■天王星の名前と天王星を発見した人
天王星は、むかしから何回も観測(かんそく)されてはいましたが、
惑星(わくせい)だということは知られていませんでした。
もっとも古い観測の記録(きろく)は
1690年のイギリスの天文学者(てんもんがくしゃ)ジョン・フラムスティードによるものです。
そのあと、1781年に、同じくイギリスの天文学者ウィリアム・ハーシェルが発見し、
天王星が動く惑星であることを確認しました。
さいしょ、ハーシェルはいろいろ手助けしてくれたイギリス国王ジョージ3世にちなみ、
この惑星をジョージの星と名づけました。
名前にかんするさまざまなアイディアがでましたが、
さいごにはドイツの天文学者ヨハン・ボーデが考えたウラヌス(天王星)に決まりました。
■天王星のデータ
天王星の半径(はんけい):2万5559km
天王星の質量(しつりょう):地球(ちきゅう)を1として、14.54
天王星の表面温度:−180度
天王星の気圧(きあつ):0.1気圧くらい
太陽からの距離(きょり):28億(おく)750万km
天王星の公転周期(こうてんしゅうき):84年
天王星ノ見ツケカタッテ?
天王星は6等星(とうせい)の明るさで場所がわかっていれば、
双眼鏡(そうがんきょう)をつかって簡単(かんたん)に見つけることができますよ。
望遠鏡(ぼうえんきょう)から天王星をのぞくと、小さな円盤状(えんばんじょう)に見えます。

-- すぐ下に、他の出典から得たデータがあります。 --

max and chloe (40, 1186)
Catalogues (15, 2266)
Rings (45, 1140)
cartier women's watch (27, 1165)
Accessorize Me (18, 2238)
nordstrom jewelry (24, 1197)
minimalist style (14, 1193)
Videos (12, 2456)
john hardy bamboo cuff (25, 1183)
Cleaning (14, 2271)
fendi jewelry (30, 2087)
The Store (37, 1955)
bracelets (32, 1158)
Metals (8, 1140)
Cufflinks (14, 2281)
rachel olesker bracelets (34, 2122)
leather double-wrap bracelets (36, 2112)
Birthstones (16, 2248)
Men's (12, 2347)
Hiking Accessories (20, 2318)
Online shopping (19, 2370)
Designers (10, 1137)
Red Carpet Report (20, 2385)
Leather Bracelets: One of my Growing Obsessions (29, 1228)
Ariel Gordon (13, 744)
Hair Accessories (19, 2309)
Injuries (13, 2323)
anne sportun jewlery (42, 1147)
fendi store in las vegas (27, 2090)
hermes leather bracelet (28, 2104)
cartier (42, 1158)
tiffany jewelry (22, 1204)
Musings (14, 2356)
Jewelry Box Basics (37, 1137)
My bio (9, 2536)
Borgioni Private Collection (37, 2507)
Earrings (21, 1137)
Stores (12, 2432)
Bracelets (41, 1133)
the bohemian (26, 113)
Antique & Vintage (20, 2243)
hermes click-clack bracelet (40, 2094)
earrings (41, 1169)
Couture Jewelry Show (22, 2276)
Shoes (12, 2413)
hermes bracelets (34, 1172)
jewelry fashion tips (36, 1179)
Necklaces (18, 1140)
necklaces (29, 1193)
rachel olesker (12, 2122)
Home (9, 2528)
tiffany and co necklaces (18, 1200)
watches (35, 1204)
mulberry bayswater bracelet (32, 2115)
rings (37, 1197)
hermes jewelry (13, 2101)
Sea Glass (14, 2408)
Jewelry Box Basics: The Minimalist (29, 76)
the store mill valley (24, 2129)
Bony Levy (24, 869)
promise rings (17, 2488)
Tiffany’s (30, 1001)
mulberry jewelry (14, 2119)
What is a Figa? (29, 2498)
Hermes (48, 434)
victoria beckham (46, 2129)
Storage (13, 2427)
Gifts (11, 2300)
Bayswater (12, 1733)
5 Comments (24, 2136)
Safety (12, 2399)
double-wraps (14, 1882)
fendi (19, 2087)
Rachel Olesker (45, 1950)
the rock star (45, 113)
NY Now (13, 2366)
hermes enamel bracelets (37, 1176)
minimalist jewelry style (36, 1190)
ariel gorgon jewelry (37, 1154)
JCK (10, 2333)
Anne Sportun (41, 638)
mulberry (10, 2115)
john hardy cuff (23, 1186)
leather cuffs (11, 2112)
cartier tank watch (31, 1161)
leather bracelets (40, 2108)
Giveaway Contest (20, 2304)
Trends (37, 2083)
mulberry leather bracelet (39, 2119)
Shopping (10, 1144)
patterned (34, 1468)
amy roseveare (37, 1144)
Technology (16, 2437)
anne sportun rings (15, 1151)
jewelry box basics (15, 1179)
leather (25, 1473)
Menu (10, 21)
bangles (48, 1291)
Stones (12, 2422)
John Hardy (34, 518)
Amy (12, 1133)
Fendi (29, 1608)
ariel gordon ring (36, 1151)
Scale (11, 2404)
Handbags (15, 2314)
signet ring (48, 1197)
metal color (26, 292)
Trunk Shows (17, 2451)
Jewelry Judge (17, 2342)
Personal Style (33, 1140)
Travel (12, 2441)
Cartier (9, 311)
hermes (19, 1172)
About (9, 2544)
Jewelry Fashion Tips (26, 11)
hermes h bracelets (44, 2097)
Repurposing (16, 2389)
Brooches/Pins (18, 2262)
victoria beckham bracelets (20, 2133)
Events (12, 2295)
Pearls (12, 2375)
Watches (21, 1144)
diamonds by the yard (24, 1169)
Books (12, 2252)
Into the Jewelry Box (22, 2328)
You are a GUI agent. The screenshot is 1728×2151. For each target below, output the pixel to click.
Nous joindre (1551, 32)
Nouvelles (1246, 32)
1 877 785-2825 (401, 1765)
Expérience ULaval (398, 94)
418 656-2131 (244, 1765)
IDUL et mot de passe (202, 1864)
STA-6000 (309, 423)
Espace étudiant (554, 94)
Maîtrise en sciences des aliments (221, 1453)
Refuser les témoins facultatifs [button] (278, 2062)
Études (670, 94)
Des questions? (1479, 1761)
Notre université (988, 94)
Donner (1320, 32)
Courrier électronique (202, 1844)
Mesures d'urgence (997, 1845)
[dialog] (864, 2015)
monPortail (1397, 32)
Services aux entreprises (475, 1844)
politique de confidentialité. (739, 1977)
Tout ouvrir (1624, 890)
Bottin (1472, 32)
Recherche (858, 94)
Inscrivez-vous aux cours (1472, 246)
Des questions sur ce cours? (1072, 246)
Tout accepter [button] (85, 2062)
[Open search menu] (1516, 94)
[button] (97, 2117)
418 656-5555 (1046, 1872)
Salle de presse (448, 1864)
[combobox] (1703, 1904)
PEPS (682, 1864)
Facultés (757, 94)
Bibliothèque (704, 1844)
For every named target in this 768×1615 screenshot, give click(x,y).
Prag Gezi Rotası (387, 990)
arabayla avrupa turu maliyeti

9月から10月にかけては天王星や海王星が見えやすい時期です。
できるだけ、よく晴れて、しかも月が出ていない夜を待ちましょう。
天王星だと確認(かくにん)するには何日かつづけて、ながめることをおすすめします。
本当に天王星なら、太陽など自分からはほとんど動かない星の間を
ゆっくり移動(いどう)するはずですよ。
天王星ニマツワル神話(しんわ)ッテ?
■空の神さま・ウラヌス
ギリシャ神話に出てくるウラヌスは天空の神(かみ)で、
さいしょの世界(せかい)の支配者(しはいしゃ)とされています。
大地の神ガイアの息子(むすこ)であり、夫(おっと)でもあります。
ウラヌスはゼウスの父クロノスの、その父にあたります。
また水がめ座の守護星(しゅごせい)とも言われます。
天王星ノ探査機(たんさき)「ボイジャー2号」ッテドンナモノ?
1986年に天王星探査機ボイジャー2号によって、はじめてくわしい観測(かんそく)がおこなわれました。
1977年にうち上げられた探査機ボイジャー2号は、1986年の1月に天王星の一番ちかくにたどり着きました。
このとき、天王星に磁場(じば)があることが確認されて、
天王星の磁場の中心は惑星の中心から大幅(おおはば)にズレていて、
60度自転軸からかたむいていることがわかったのです。